As school districts prepare to craft their budgets for the 2013-14 fiscal year, the New York State School Boards Association is offering guidance based on the first year of New York’s property-tax cap. First and foremost, voters were 1-1/2 times more likely to approve budgets whose tax-levy limits were below the 2 percent cap, the organization found. Ninety-nine percent of budgets at or below the cap were approved, but voters passed 60 percent of budgets that were above the cap and required a supermajority of voters for adoption.
Last year, 623 school districts had budgets that were below the cap and 48 were above it, according to the group.

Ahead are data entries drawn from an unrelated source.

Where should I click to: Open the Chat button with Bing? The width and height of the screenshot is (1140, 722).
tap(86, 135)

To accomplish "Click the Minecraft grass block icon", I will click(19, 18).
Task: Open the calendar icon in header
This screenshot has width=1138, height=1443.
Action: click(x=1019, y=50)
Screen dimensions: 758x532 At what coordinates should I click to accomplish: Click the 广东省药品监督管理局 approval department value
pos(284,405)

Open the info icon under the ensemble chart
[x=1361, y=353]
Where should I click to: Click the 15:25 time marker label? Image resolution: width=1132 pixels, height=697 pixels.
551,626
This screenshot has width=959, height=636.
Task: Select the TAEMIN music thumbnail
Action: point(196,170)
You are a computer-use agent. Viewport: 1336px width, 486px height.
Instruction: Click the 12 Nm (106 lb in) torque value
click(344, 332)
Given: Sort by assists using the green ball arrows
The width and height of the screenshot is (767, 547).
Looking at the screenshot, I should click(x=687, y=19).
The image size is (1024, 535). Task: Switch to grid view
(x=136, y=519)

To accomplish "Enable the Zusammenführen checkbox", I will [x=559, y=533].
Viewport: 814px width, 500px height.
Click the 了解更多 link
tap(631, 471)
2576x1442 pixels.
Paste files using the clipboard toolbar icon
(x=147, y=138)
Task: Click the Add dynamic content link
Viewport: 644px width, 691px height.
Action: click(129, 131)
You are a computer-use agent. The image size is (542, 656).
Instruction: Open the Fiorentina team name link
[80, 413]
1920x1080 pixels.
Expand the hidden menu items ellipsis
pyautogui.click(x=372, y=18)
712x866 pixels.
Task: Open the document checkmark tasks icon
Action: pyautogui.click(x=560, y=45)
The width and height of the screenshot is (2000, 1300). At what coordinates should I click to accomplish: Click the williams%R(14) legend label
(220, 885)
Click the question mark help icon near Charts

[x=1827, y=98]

The cap is 2 percent or the level of inflation, whichever is less. It was 2 percent last year and 2 percent for local governments with 2013 bugets that match the budget year and fiscal years that run from March 1, 2013 to Feb. 28, 2014. The state Comptroller’s Office has not yet set the rate for school districts, whose budget year begins July 1, 2013 and ends June 30, 2014.
“Based on year one of the cap, the old adage that people vote with their pocketbook rings true,” Timothy Kremer, executive director of the School Boards Association, said in a statement. “Whether quality public schools and the tax cap can peacefully coexist on a long-term basis remains to be seen.”
The report noted that schools continue to struggle due to reduced state aid and a sluggish economy.